そして、消耗品を切らさないように気を配るようになったことも、いつの間にか当たり前になっていました。
道具そのものに思い入れがあるというより、それを使ってきた時間が積み重なっているのだと思います。
趣味は、物だけでは終わらない
こうして振り返ると、増えていったのは道具だけではありませんでした。
趣味を続けていると、より使いやすい道具が欲しくなったり、管理を少しでも良くするために新しい物を試したくなったりします。
最初は「必要最低限でいい」と思っていたはずなのに、気が付けば選択肢が増え、試してみたいことも増えていきました。
そして同時に、「なくなる前に用意しておく」という考え方も自然と身についていきました。
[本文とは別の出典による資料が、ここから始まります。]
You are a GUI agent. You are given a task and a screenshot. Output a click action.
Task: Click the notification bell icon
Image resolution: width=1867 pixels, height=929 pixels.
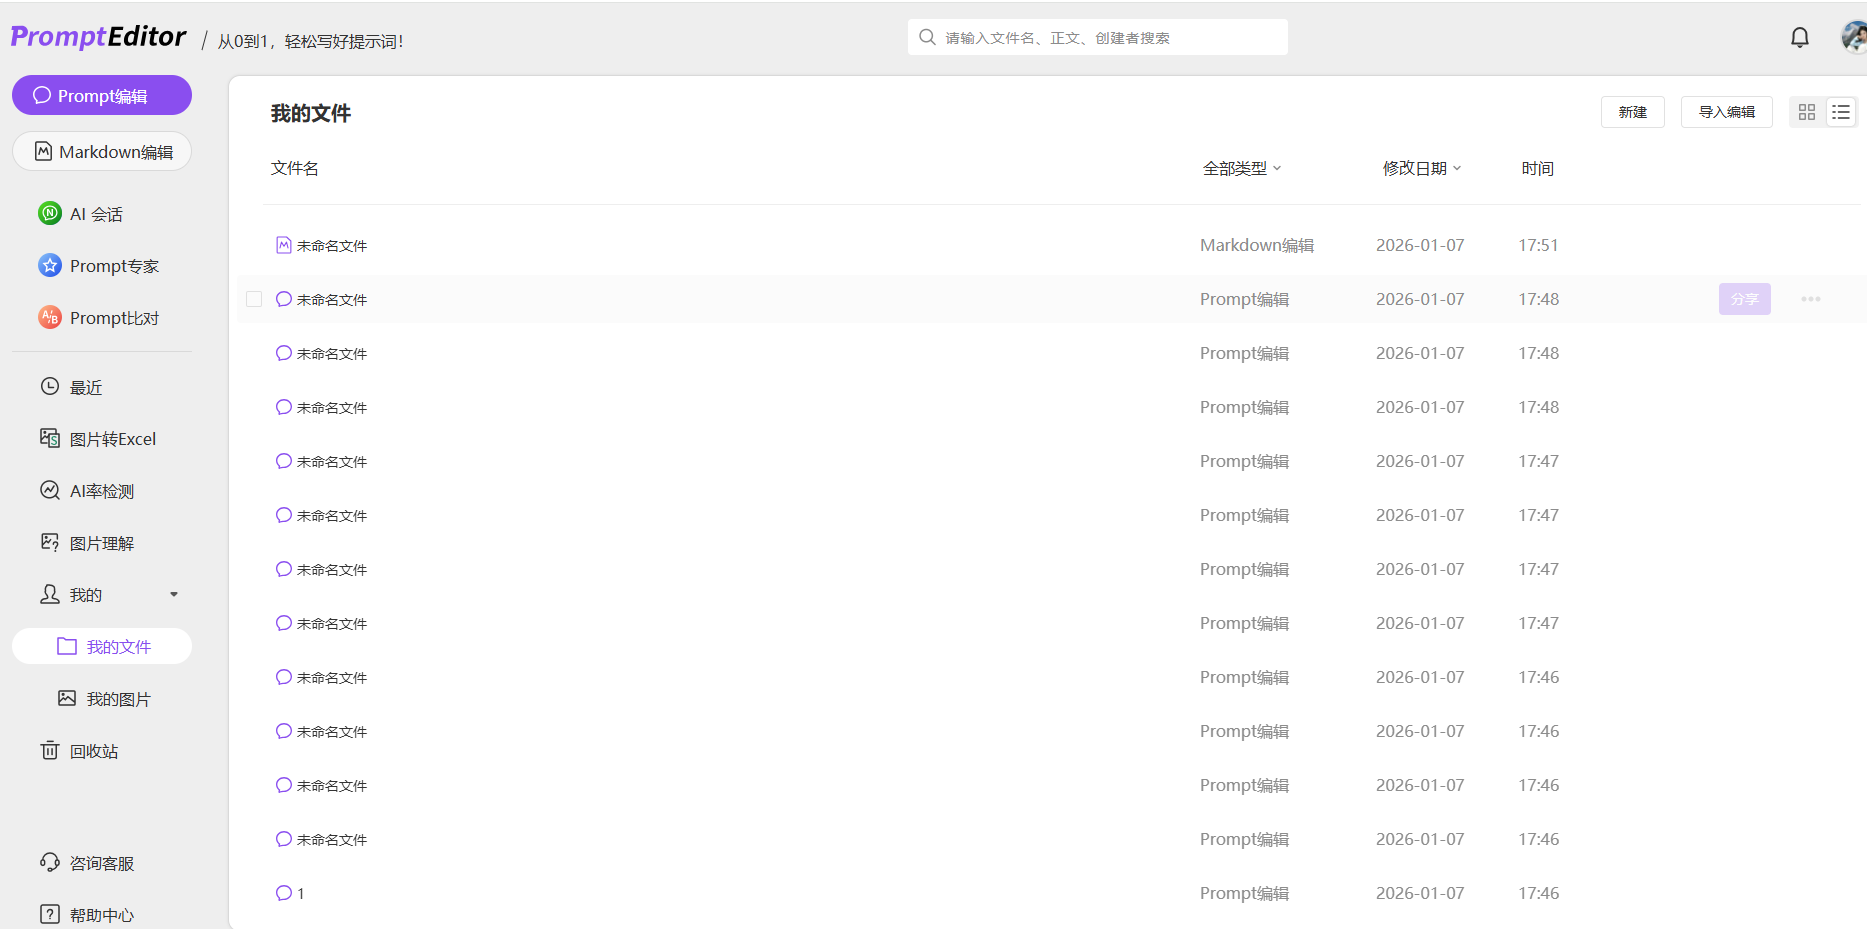(1799, 38)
ライトや床材をまとめて買っておくことも、その延長にあるのだと思います。
しかし同時に、道具の置き場所が決まり、使う時間が決まり、手入れをする習慣も生まれていきます。
朝に温度を確認すること。
帰宅後にケージを見ること。
葉の状態を眺めながら水やりのタイミングを考えること。
そうした行動も含めて、少しずつ日常が形づくられていきます。
趣味の道具が暮らしの風景になったということは、趣味そのものが暮らしの中に根付いたということなのかもしれません。
今では、この景色が落ち着く
整然とした部屋ではありません。
コードもあります。
容器や袋が見えることもあります。
ラックには、まだ置き方を迷っている物もあります。
それでも、私はこの景色が嫌いではありません。
ライトに照らされた植物。
静かに過ごしている生き物たち。
棚に並んだ飼育用品や園芸道具。
そして、その中にさりげなく置かれている消耗品のストック。
どれも、今の自分が大切にしているものです。
かつては「これだけあれば十分」と思っていたはずなのに、今ではその基準も少しずつ変わりました。
必要なものを揃えるところから始まった趣味は、気付けば日々の習慣や考え方まで変えていきました。
まとめて買っておく消耗品も、並んだ道具も、その変化の一部です。
この部屋の景色は、そうして積み重なってきた時間そのものなのだと思います。